Thriller author
Colin Hadler: already an old hand at the age of 23
At the age of 23, Graz-based author Colin Hadler has already published his fifth thriller: "Seven Ways to Tell a Lie" is a suspenseful school thriller about deepfake videos. Hadler is touring the country with his own reading cabaret to whet people's appetite for reading the book.
At the tender age of 15, Colin Hadler from Graz wrote his first novel. "I wanted to be an actor, but the texts I had to perform were often too boring for me. So out of boredom, I started inventing stories myself," he recalls his beginnings in an interview with the "Krone" newspaper. Now his fifth novel, "Seven Ways to Tell a Lie", has been published. Hadler may only be 23 years young, but he is now an old hand as an author: "That's a funny discrepancy. But it's not age that matters in writing, it's experience and the courage to try something new."

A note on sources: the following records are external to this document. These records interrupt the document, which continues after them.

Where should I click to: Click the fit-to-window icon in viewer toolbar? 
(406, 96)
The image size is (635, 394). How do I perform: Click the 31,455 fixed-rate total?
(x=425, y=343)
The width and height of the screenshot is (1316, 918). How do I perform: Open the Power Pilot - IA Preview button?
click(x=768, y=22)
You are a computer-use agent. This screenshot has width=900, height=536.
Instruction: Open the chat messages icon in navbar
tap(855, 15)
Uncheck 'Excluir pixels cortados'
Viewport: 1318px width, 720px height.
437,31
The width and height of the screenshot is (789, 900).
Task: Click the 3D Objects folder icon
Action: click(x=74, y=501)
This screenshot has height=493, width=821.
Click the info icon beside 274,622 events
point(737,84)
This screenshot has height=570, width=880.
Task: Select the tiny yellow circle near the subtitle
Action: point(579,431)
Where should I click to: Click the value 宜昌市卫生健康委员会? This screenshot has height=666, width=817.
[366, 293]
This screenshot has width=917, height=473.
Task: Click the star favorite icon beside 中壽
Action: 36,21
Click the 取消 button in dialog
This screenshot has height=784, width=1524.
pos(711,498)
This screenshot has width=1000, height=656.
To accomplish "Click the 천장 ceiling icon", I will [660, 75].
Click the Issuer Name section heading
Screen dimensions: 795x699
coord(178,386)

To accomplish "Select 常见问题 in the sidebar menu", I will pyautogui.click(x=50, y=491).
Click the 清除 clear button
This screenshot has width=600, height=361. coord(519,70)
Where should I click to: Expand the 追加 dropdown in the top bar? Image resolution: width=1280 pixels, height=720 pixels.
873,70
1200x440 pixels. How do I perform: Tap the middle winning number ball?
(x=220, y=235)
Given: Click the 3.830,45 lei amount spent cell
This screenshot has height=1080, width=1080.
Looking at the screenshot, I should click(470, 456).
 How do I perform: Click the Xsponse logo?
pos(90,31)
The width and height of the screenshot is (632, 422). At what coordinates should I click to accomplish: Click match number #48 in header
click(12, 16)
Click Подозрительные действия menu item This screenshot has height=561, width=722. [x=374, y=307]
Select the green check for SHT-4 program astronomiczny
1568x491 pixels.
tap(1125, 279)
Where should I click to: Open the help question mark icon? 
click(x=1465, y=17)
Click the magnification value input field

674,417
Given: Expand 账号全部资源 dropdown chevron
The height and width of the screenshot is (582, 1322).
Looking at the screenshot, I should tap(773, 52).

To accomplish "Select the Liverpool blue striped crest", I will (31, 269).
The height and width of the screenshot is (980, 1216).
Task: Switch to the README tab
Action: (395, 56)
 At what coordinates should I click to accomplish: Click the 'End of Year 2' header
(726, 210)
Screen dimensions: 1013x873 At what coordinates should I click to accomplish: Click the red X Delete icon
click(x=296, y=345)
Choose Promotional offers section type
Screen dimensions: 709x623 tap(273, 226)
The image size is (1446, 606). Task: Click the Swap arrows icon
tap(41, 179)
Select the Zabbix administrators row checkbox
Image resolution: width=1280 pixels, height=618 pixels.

"Being funny is like an illness"
And Hadler is always up for something new: He has been relying on the humor factor in his readings for years: "Being funny is like a disease, I just can't help it. I joke with everyone - from my grandma to my urologist. The world is stressful and brutal enough, so at least my readings should be funny," he says.
He calls his new format reading cabaret. Instead of simply reading aloud, he talks humorously about the topics in the book and how it came about. "I think people who go to readings are more interested in getting to know the author and the background to the book. They then like to be alone with the story itself - at home while reading."
Book should be "exciting for all ages"
The story he tells in his new novel is a real page-turner: one day, a video of the school bus accident in which nobody survives appears at a school in an idyllic small town. The shock is huge, but it soon becomes clear that the accident never happened - it was just a deepfake video. But the relief doesn't last long. More videos soon emerge, revealing the darkest secrets of some of the students.
And even though Hadler wants to get boys in particular to read this thriller, he resists the term "young adult book": "The novel is written from the point of view of teenagers, but I made a real effort to write the story in such a way that it is exciting for readers of all ages - from granddaughters to grandmothers."
Colin Hadler's "Seven Ways to Tell a Lie" (368 pages, 16 euros) is published by Planet! Verlag publishing house. He will be performing his reading cabaret on March 6 in Graz (Buch Moser) and on March 25 at Kunsthaus Weiz.